• _Problem description_:
Go through the entries below and retype them exactly, omitting each picture.

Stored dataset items
··········

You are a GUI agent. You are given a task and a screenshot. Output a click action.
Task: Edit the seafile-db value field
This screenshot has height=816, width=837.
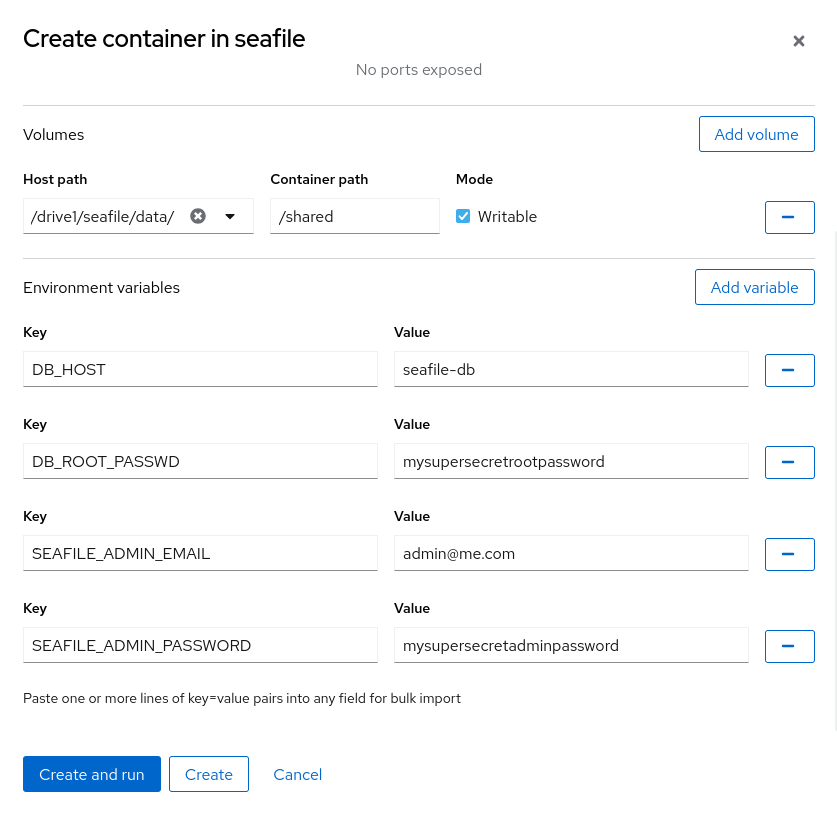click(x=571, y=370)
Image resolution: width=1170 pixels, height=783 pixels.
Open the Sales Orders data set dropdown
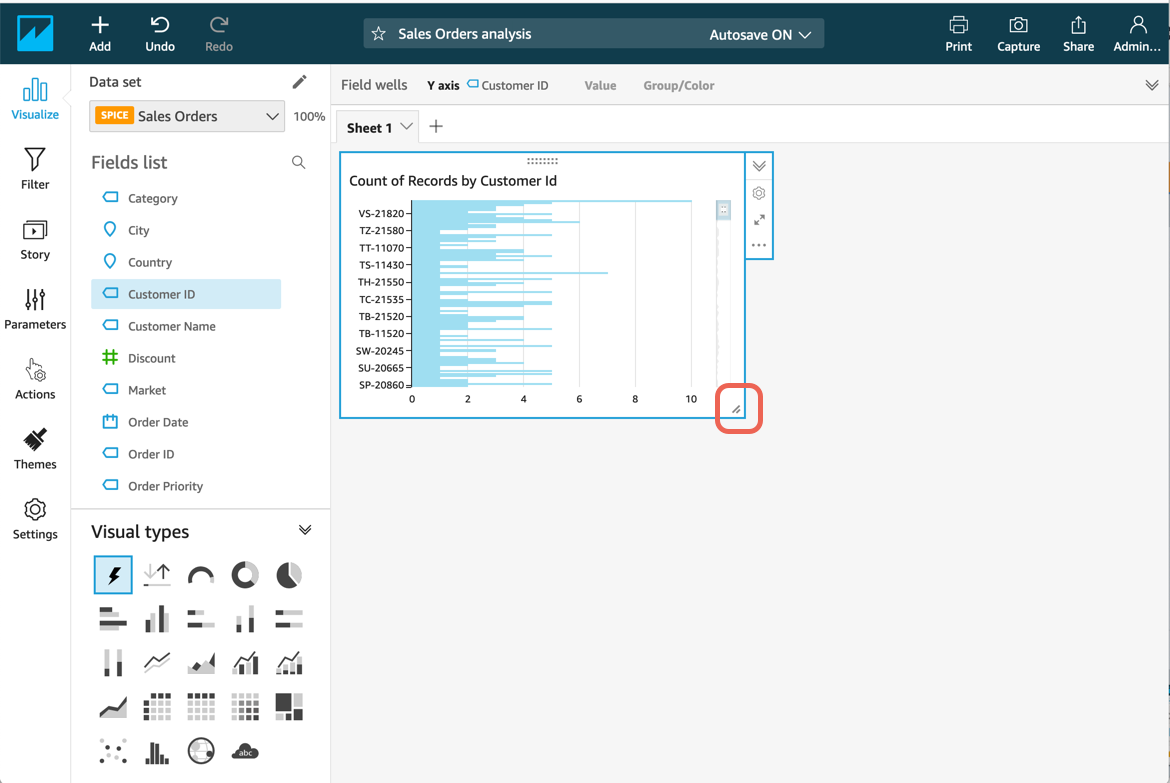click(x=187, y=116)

··········

• _Response to the task_:
You are a GUI agent. You are given a task and a screenshot. Output a click action.
Task: Edit the seafile-db value field
This screenshot has height=816, width=837.
click(x=571, y=370)
Image resolution: width=1170 pixels, height=783 pixels.
Open the Sales Orders data set dropdown
click(x=187, y=116)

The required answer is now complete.